Input records -

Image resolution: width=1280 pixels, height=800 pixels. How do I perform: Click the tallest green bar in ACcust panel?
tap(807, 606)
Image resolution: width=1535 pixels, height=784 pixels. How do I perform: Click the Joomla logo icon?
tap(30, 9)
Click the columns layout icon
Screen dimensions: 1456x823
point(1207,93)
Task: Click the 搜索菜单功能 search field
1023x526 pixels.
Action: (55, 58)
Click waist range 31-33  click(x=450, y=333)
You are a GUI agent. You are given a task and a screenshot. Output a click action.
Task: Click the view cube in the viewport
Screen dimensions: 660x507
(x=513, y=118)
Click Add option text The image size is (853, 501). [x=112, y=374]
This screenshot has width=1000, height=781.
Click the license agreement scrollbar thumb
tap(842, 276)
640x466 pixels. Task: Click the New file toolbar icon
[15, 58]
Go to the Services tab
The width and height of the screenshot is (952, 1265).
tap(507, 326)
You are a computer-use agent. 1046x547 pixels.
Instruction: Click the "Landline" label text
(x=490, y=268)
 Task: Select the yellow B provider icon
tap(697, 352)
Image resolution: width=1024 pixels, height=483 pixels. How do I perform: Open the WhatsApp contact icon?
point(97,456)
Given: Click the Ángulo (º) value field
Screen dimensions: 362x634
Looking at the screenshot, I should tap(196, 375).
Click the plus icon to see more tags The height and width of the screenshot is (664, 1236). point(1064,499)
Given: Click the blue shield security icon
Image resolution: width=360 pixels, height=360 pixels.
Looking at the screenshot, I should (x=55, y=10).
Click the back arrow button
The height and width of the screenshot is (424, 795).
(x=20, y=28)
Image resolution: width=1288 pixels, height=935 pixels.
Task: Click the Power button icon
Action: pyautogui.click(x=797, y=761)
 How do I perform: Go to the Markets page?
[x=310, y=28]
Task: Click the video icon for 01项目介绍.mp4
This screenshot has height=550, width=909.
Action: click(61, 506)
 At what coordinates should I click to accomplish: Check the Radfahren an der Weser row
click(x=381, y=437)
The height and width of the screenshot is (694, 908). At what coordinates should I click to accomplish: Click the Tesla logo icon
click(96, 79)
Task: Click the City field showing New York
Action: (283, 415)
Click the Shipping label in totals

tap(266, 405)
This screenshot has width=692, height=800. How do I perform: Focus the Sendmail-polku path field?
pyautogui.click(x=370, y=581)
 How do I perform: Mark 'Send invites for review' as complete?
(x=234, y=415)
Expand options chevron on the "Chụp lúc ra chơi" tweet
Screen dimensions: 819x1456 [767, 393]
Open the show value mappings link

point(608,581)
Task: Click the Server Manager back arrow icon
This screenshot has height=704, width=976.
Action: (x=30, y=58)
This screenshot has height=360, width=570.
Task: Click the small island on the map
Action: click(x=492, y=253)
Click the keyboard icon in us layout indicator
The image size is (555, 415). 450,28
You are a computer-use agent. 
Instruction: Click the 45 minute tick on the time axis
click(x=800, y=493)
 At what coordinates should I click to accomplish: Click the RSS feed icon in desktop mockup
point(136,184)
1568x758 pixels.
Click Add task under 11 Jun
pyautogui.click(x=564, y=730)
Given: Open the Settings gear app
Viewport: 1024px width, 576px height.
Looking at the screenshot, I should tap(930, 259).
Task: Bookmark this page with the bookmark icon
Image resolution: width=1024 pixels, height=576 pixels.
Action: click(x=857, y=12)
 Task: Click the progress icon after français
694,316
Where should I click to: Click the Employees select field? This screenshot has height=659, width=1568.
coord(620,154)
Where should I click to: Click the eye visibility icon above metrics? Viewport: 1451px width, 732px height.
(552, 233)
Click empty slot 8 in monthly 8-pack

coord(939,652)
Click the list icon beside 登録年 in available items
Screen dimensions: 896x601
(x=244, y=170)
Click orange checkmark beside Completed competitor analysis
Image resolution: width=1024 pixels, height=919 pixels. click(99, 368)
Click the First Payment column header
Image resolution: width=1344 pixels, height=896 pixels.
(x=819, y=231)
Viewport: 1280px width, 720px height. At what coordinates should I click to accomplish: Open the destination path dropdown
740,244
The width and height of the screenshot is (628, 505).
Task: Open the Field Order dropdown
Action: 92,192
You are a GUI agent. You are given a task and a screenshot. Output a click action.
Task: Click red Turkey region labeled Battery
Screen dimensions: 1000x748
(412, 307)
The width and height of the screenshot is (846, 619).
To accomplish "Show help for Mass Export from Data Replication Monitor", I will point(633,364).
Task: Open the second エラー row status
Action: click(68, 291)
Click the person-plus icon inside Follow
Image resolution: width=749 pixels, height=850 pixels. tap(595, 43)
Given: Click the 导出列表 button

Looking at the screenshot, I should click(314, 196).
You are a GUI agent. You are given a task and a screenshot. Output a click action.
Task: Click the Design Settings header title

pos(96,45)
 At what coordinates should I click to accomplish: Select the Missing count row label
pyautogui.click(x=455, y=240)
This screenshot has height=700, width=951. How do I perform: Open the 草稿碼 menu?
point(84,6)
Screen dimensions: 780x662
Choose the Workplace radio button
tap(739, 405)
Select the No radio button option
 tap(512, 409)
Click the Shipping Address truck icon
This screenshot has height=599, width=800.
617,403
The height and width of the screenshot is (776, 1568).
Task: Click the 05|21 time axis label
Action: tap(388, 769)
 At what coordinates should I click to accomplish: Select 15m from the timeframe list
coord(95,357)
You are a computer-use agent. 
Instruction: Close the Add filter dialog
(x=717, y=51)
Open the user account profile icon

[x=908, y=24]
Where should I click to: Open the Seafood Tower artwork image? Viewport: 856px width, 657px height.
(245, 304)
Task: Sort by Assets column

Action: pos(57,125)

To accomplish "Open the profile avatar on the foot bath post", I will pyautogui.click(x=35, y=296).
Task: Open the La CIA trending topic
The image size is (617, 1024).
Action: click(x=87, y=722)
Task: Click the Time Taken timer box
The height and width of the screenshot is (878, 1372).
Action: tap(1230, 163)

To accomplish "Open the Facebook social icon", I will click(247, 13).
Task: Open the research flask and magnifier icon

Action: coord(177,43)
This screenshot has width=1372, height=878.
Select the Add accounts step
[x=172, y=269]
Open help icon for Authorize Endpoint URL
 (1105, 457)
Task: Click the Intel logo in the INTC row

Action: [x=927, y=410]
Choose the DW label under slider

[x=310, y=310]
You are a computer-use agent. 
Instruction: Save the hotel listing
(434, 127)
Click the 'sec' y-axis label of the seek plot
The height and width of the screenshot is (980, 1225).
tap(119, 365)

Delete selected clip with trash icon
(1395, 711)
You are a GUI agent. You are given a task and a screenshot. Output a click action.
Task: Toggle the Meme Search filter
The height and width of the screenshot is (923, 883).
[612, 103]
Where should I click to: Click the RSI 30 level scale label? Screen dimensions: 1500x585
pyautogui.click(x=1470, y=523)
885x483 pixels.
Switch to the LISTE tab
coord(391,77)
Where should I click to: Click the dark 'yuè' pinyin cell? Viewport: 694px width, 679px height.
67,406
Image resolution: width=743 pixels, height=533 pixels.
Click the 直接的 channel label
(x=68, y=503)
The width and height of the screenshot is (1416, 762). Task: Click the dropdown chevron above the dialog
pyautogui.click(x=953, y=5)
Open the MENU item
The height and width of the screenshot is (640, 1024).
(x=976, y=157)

Your goal -
Here the job is to set down exactly the lines of the material above that fall between the one with "Instruction: Close the Add filter dialog" and the one with "Task: Open the La CIA trending topic", inclusive, and nothing beyond them.

Exercise response -
Instruction: Close the Add filter dialog
(x=717, y=51)
Open the user account profile icon

[x=908, y=24]
Where should I click to: Open the Seafood Tower artwork image? Viewport: 856px width, 657px height.
(245, 304)
Task: Sort by Assets column

Action: pos(57,125)

To accomplish "Open the profile avatar on the foot bath post", I will pyautogui.click(x=35, y=296).
Task: Open the La CIA trending topic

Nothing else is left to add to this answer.